A markdown file at .ambient/rubric.md with the detailed scoring criteria. The agent reads this before evaluating:

**Structural Completeness** (1-5)
Score 1: No discernible structure.
Score 3: Contains core sections. Optional sections ignored.
Score 5: Perfectly organized with all relevant sections.
**Language Quality** (1-5)
Score 1: Unprofessional or overly verbose.
Score 3: Standard technical writing.
Score 5: Concise, objective, suitable for external stakeholders.

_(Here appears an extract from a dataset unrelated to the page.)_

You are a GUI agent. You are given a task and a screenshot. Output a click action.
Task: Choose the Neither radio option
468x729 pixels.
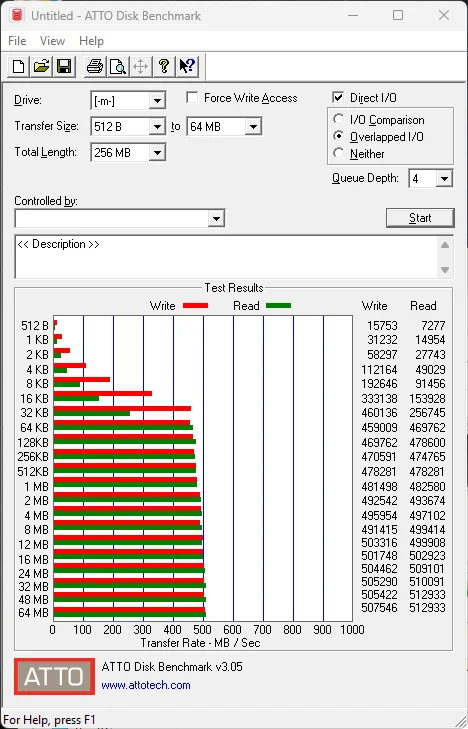(x=339, y=153)
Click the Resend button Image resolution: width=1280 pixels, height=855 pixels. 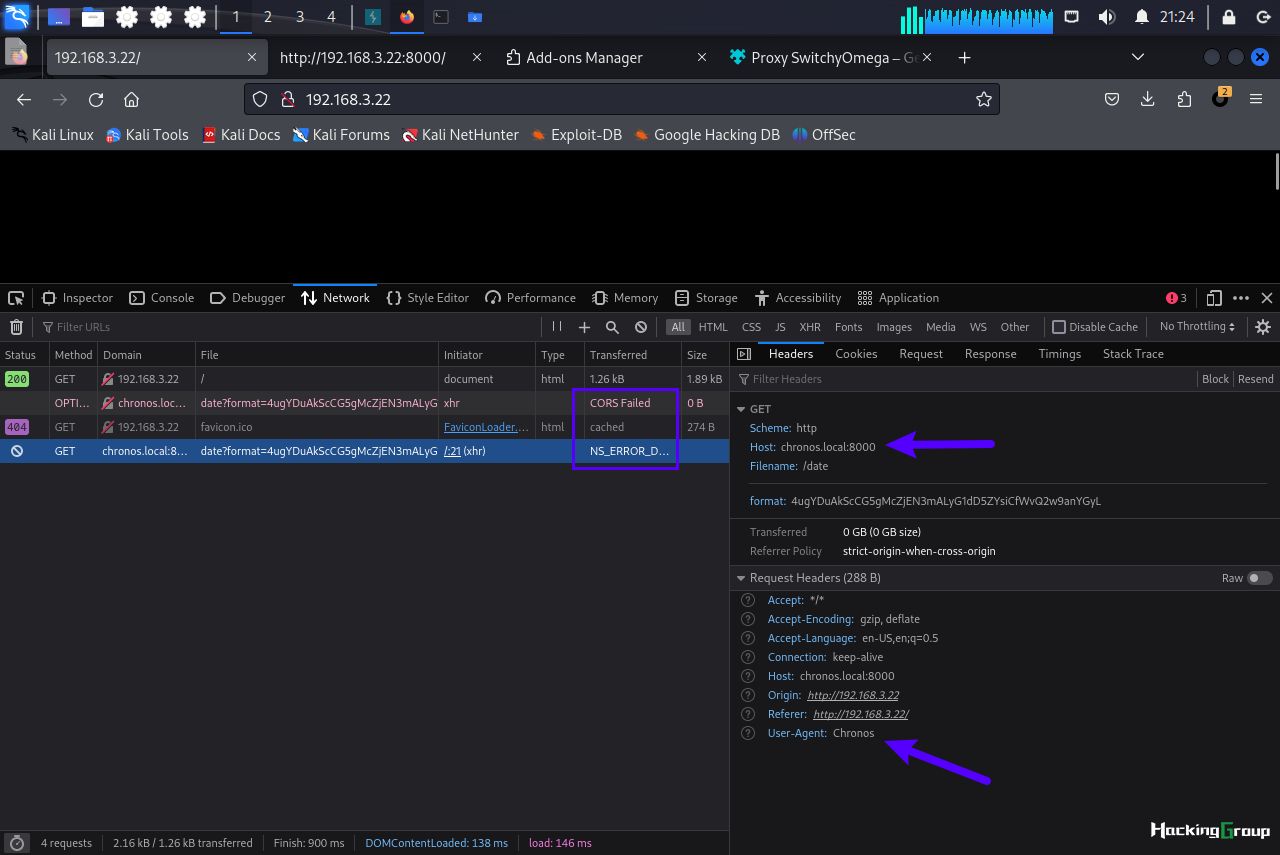[1256, 379]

When both the rubric config and rubric.md are present:

  1. The platform registers an evaluate_rubric MCP tool on the session.
  2. The agent reads .ambient/rubric.md and evaluates its output.
  3. The agent calls evaluate_rubric with a score, reasoning, and structured metadata.
  4. The score is logged to Langfuse.

If the rubric key is missing from ambient.json, no evaluation tool is registered.

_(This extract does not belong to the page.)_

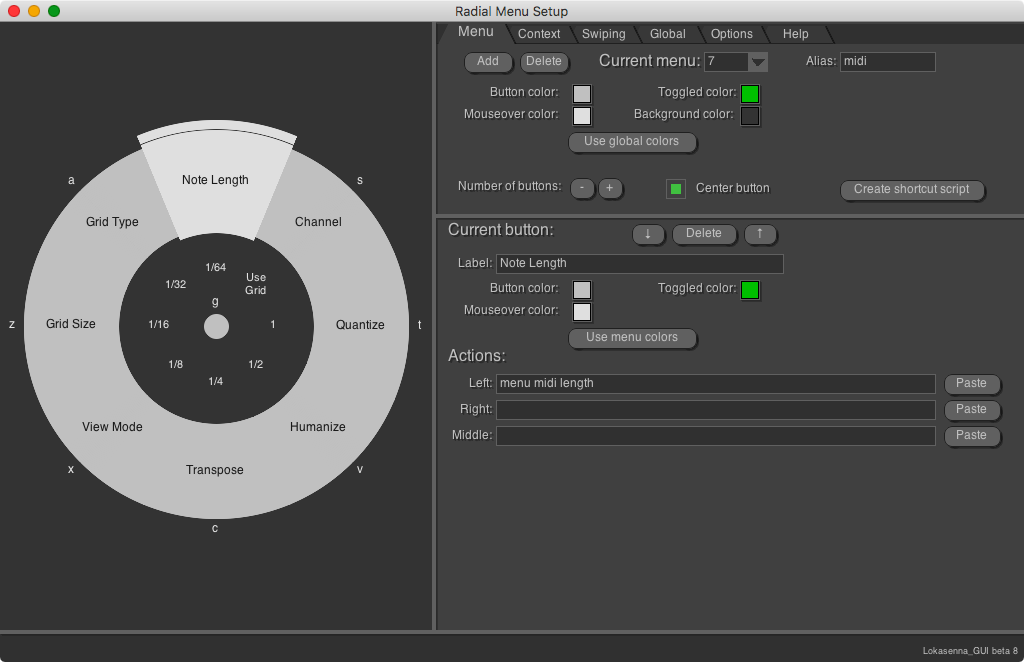The width and height of the screenshot is (1024, 662).
Task: Click the Create shortcut script button
Action: [x=912, y=190]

Workflows generally fall into two categories, and the design approach is different for each.

Run without human intervention — triggered by GitHub Actions, scheduled jobs, or fire-and-forget sessions.

  • Be prescriptive. Spell out every decision point. The agent can’t ask for clarification.
  • Define exit criteria. “Generate the report, write it to artifacts/, and complete the session.”
  • Use rubrics as quality gates. No one is reviewing in real-time.
  • Handle errors explicitly. Retry, skip, or report — don’t assume a human will intervene.
  • Minimize reliance on slash commands. The system prompt should drive the agent through all phases automatically. Workflows can still define commands for optional interactive use, but the autonomous path should not depend on a human typing them.
  • Pass structured inputs. Repo URLs, JQL queries, issue numbers — not vague prompts.

Most workflows support both autonomous and interactive use. For example, Bugfix and Triage work well autonomously but also provide slash commands for interactive sessions.

A human collaborates with the agent, guiding the process and providing judgment.

  • Use slash commands for phases. /analyze, /implement, /review — the user controls pacing and reviews between steps.
  • Write a startupPrompt. Greet the user, list commands, suggest where to begin.
  • Leave room for iteration. Let the user say “redo that” or “try a different approach.”
  • Pause at decision points. “Before submitting the PR, present the changes and wait for approval.”
  • Keep commands focused. One command, one job. Don’t bundle diagnose + fix + test into a single command.

Examples: Spec-kit, PRD/RFE.


The best workflows are built through iteration.

Ask the agent:

  • “Did you have to work around anything not covered in the instructions?”
  • “Were any commands or instructions unclear or contradictory?”
  • “Did you deviate from the workflow at any point? Why?”
  • “What information were you missing?”

Do the debrief in a separate session — not the one that just ran the workflow. Export the conversation and paste it into a new session or locally in Claude Code. The agent evaluates more honestly with a fresh context rather than defending decisions it just made.

Most improvements come from refining CLAUDE.md, not writing more tooling:

  • Add handling for edge cases the agent encountered.
  • Clarify criteria that were ambiguous.
  • Remove instructions the agent consistently ignored — they may contradict something else.
  • Add examples of expected output when the format wasn’t right.

  • Start simple. Begin with ambient.json and CLAUDE.md. Add scripts, templates, and rubrics as the workflow matures.
  • Test end-to-end. Run through the entire workflow before sharing it.
  • Keep prompts focused. Clear and concise beats exhaustive.
  • Make rubric criteria measurable. “Code should be good” is vague. “All new functions have unit tests” is actionable.
  • See the Claude Code docs for commands, skills, CLAUDE.md, and settings.json.